Today's gluten-free options give you a lot of flexibility to whip up a super party menu that will be memorable as well as tasty, so don't limit yourself to serving a plain broiled chicken breast, a baked potato, and a side of canned green beans. Bring out a roasting pan filled with enchiladas, set up your own salad bar, offer your guests a huge soup pot filled with Pozole and a table full of garnishes, a rich chicken and broccoli Alfredo pasta dish, or a super-easy Oriental Orange Chicken that will rival any Chinese restaurant meal. You can even kick an easy batch of fried rice up a notch by including steamed shrimp, asparagus, or dried fruits. The idea is to show your family just how fun gluten-free eating can be.
Give Family Members Time to Decide for Themselves
Most importantly, give your family members the space they need to make up their own mind. If they are making different choices that you would make, if they are full of excuses and justifications for why testing for celiac disease isn't a good idea, you need to accept that and focus on taking charge of your own healthy lifestyle.
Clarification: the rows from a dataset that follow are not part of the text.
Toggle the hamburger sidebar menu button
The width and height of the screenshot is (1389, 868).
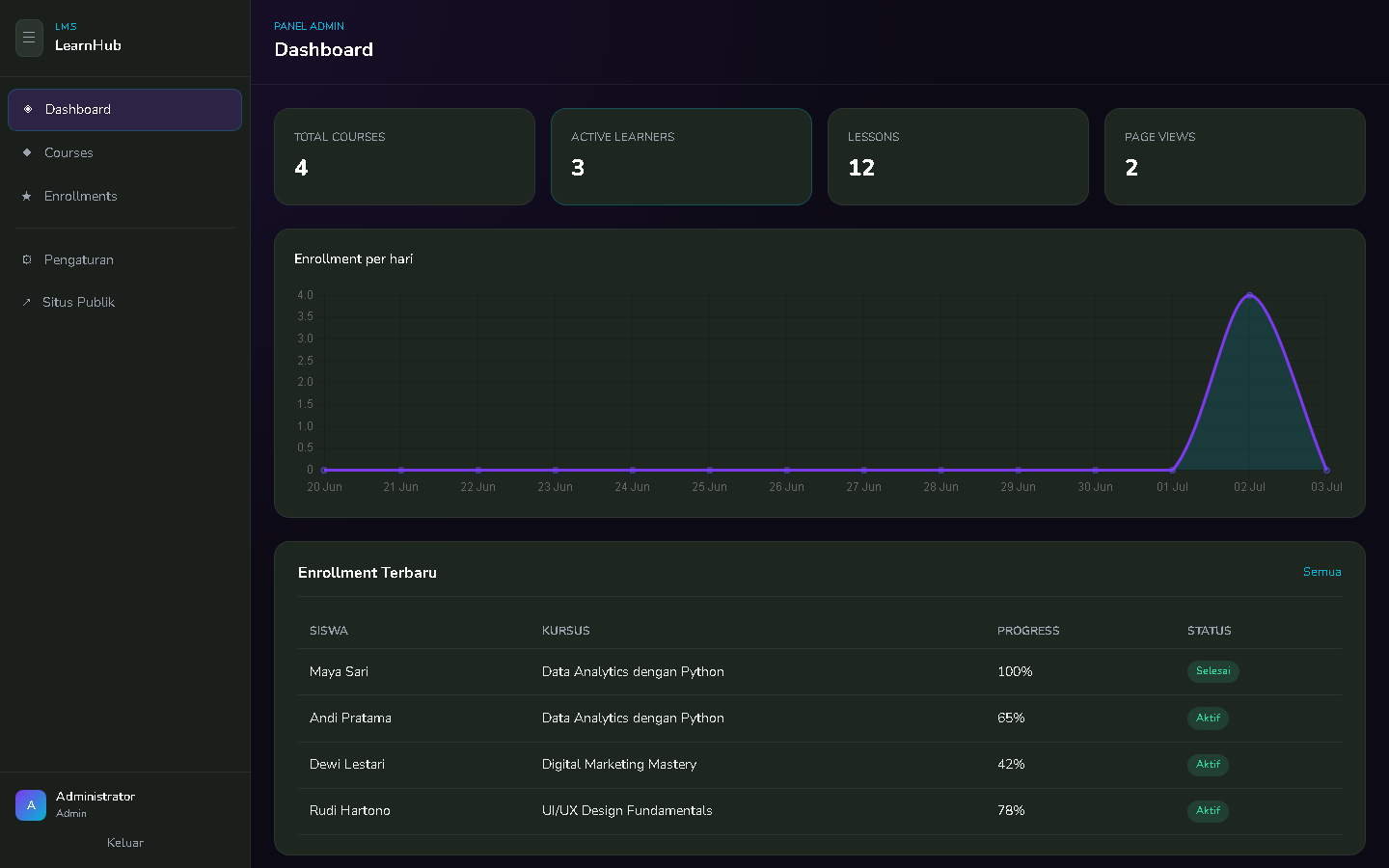click(29, 38)
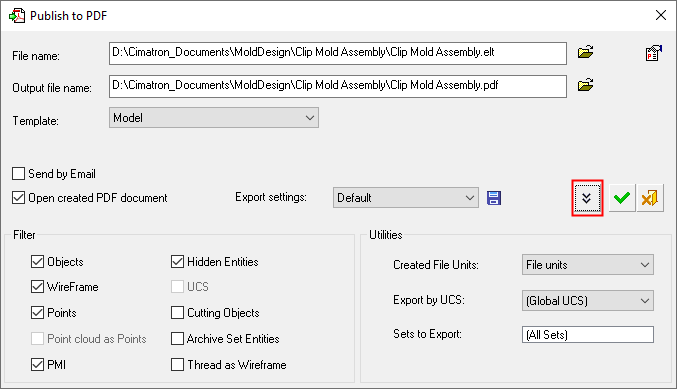Screen dimensions: 677x389
Task: Browse for input file with folder icon
Action: [585, 52]
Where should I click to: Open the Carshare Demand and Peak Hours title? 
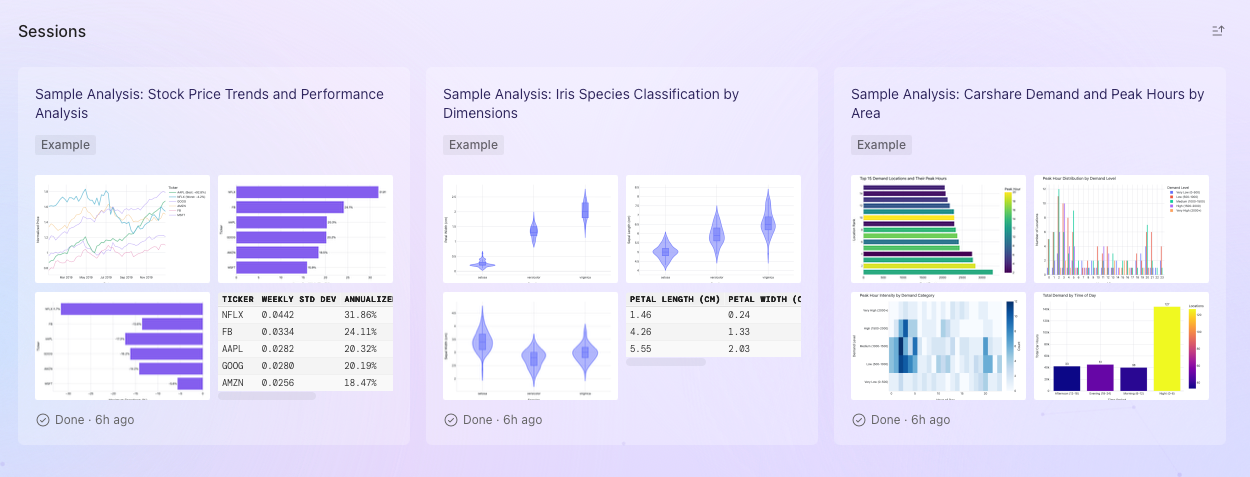point(1027,104)
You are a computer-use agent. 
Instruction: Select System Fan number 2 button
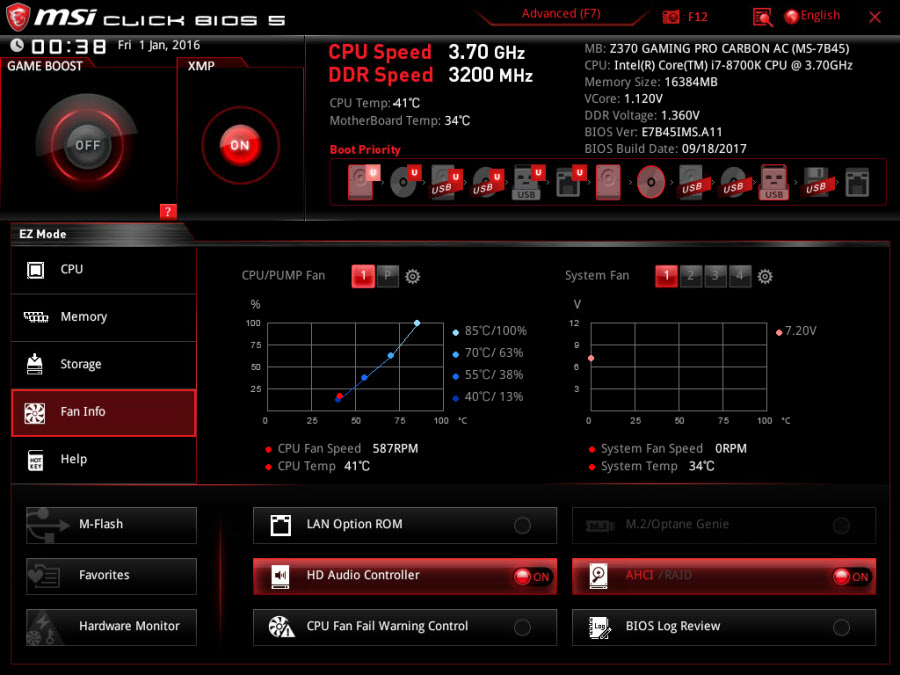click(x=691, y=277)
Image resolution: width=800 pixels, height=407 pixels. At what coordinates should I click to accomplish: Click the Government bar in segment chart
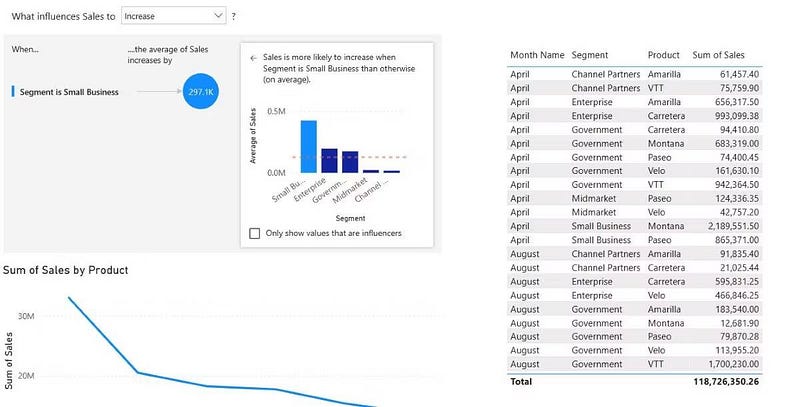click(x=350, y=162)
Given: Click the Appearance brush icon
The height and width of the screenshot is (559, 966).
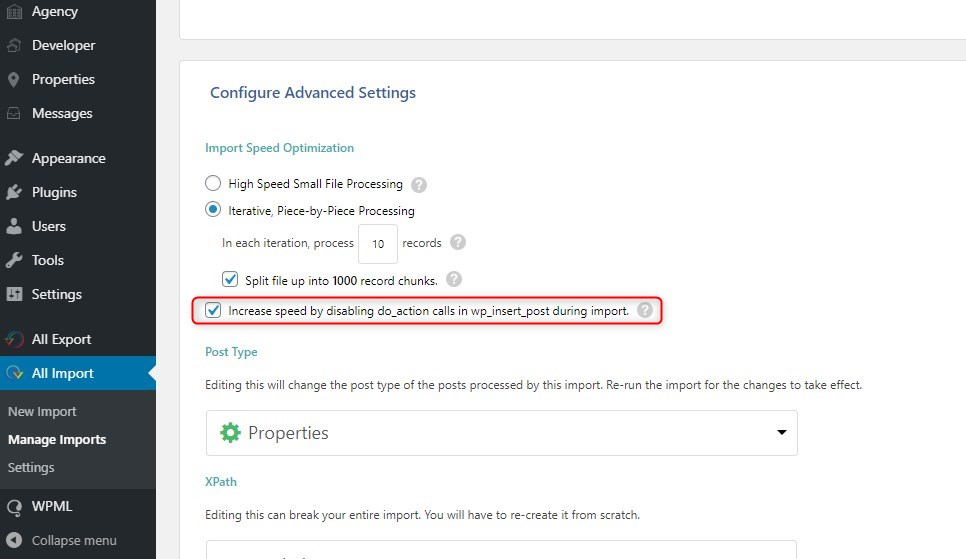Looking at the screenshot, I should 14,158.
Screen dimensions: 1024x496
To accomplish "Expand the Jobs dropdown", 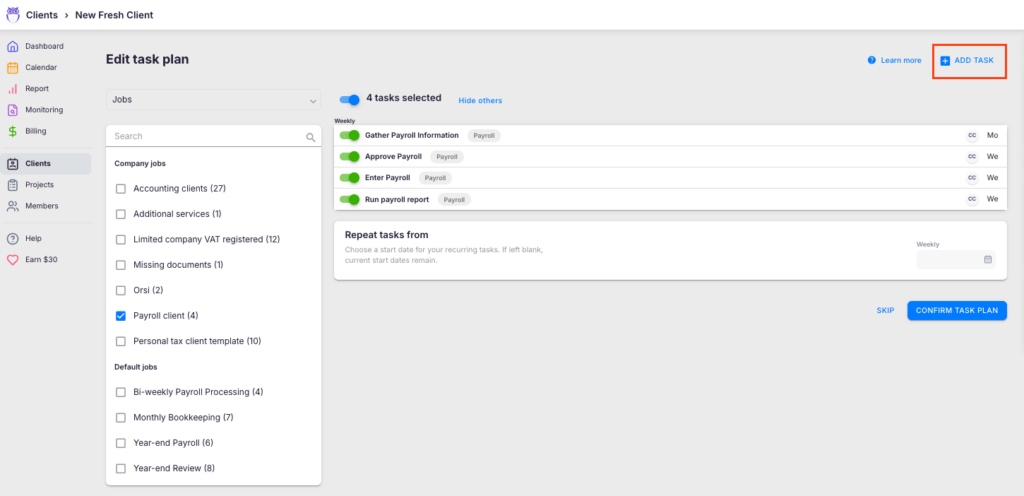I will [213, 100].
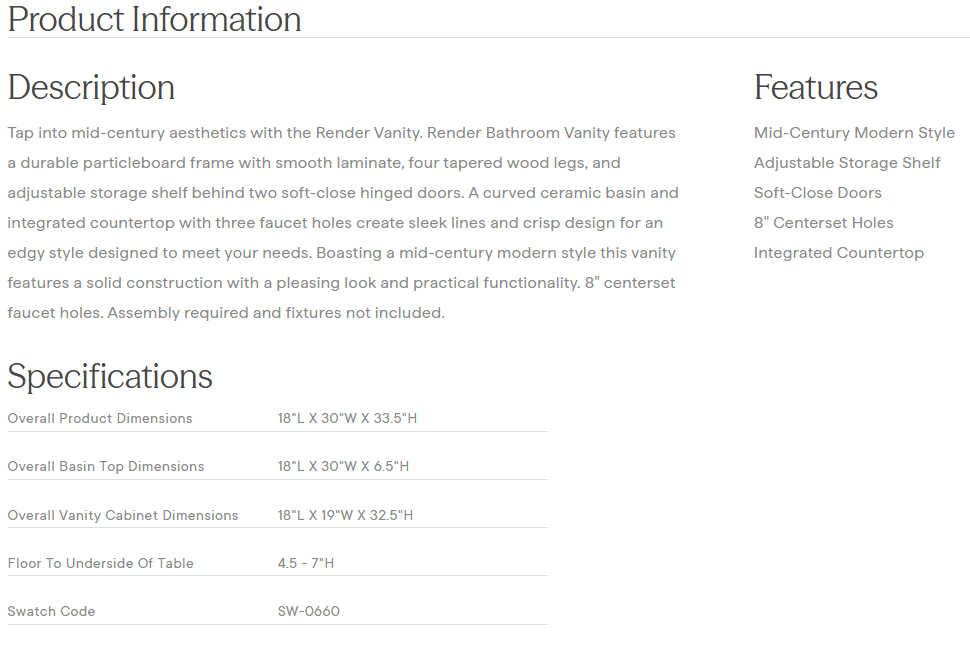Click the Description section heading
Image resolution: width=970 pixels, height=649 pixels.
[x=91, y=88]
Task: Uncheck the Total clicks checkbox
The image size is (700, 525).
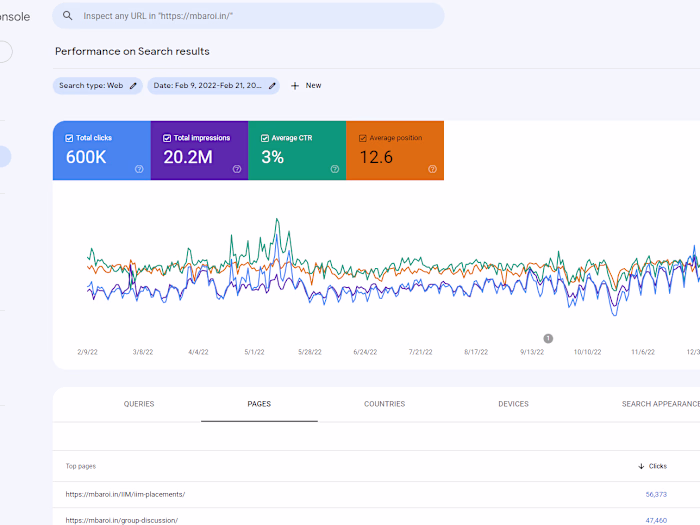Action: click(x=69, y=138)
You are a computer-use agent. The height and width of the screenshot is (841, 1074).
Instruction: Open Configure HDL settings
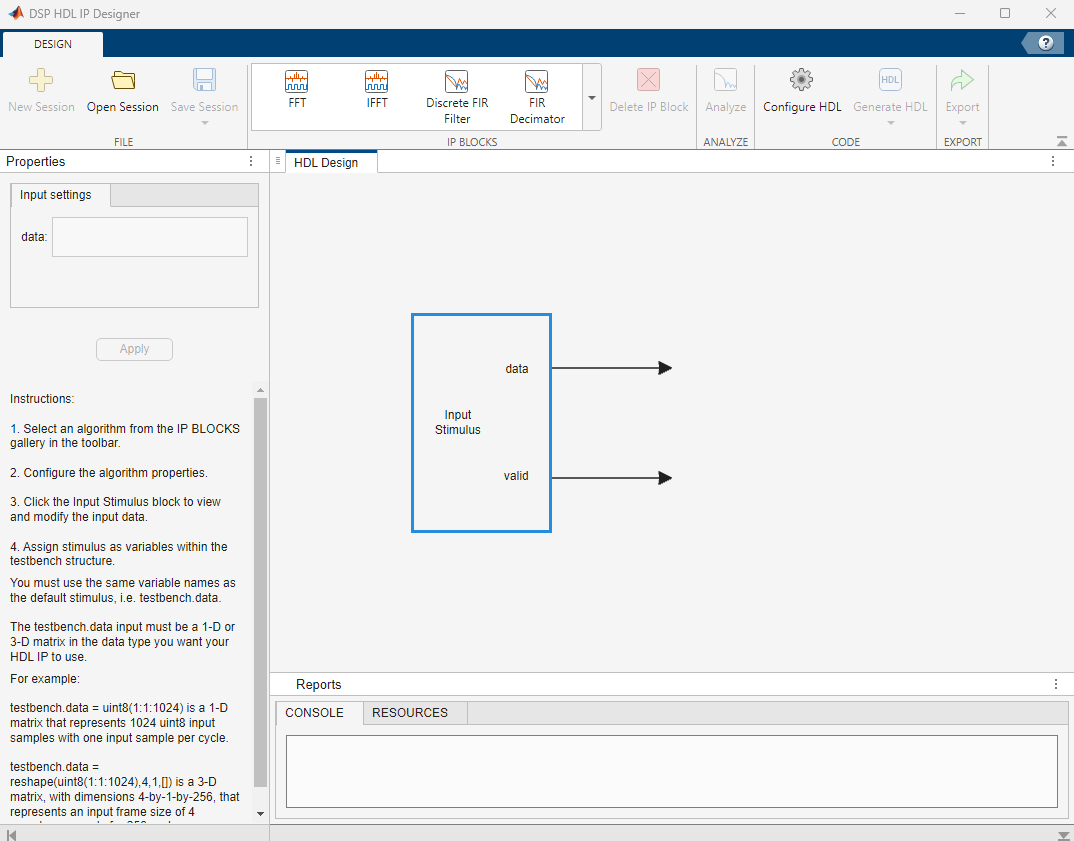click(x=802, y=92)
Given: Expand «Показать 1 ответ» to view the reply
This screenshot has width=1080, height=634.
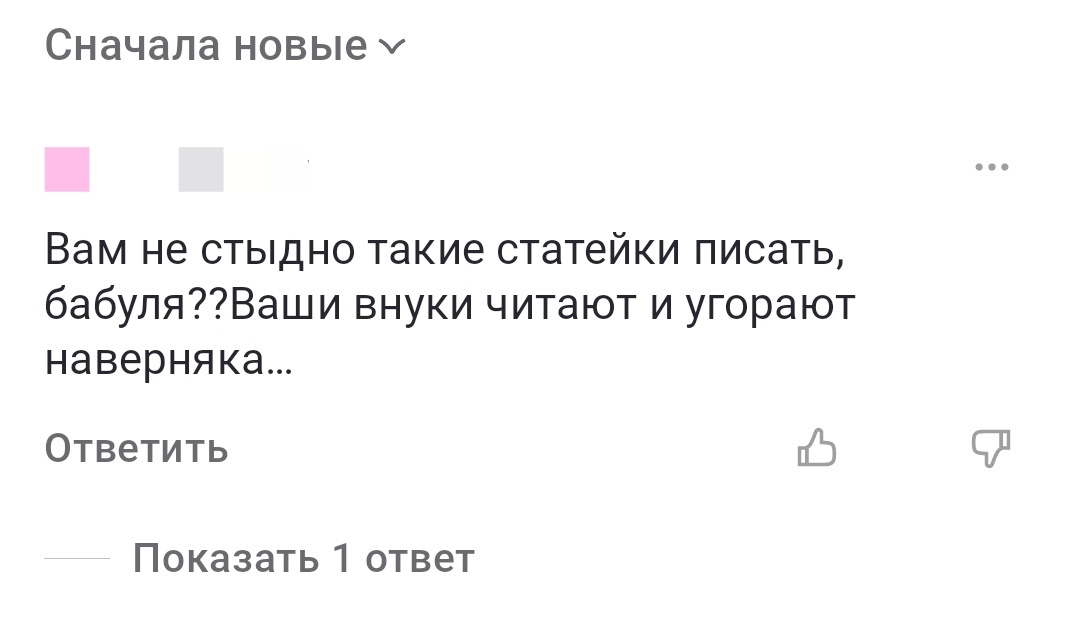Looking at the screenshot, I should pos(305,557).
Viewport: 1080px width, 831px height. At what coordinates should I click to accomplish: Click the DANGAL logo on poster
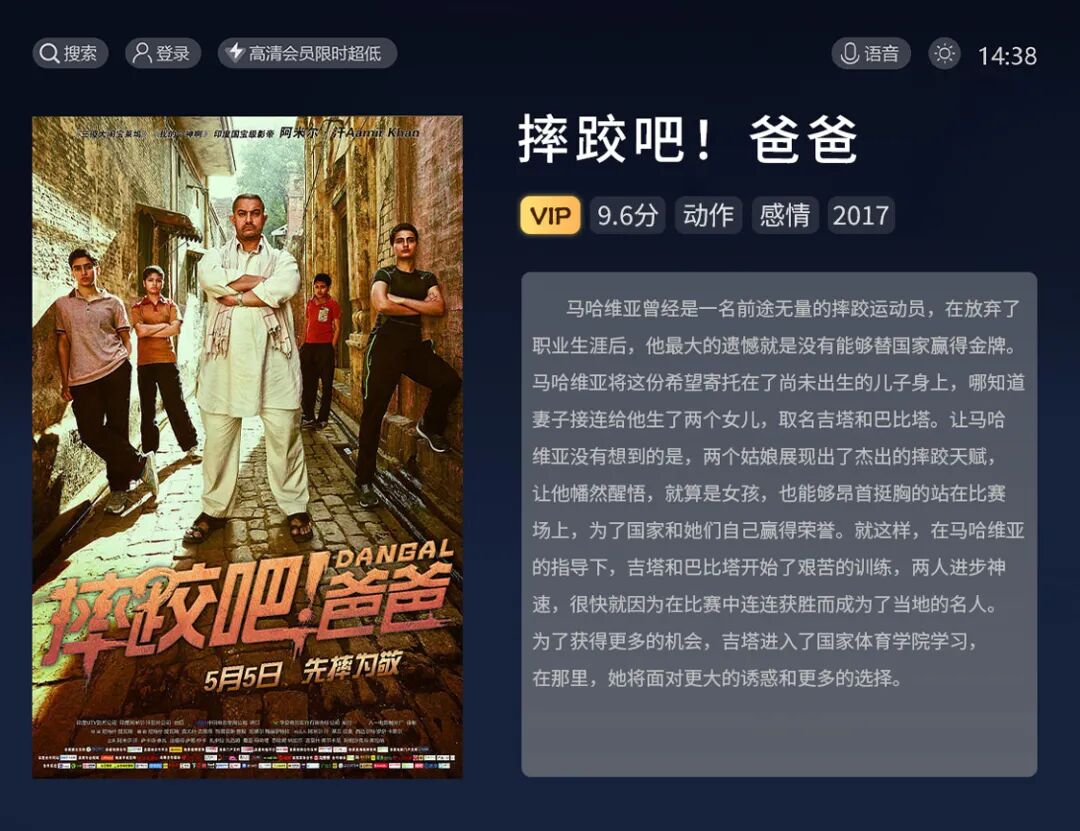pyautogui.click(x=395, y=553)
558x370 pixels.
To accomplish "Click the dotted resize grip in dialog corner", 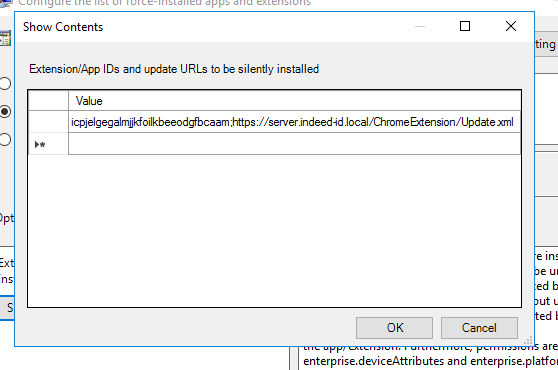I will click(528, 340).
Not everyone is willing to give up their favorite foods or drinks, stop going to their favorite restaurant, or limit their social life. There comes a time when you just have to respect your family member's choices.
And who knows. Like my youngest son who is now putting forth an effort to figure out his health issues, that stubborn member of the family you are worried about might surprise you and warm up to the idea of getting tested a lot sooner than you think.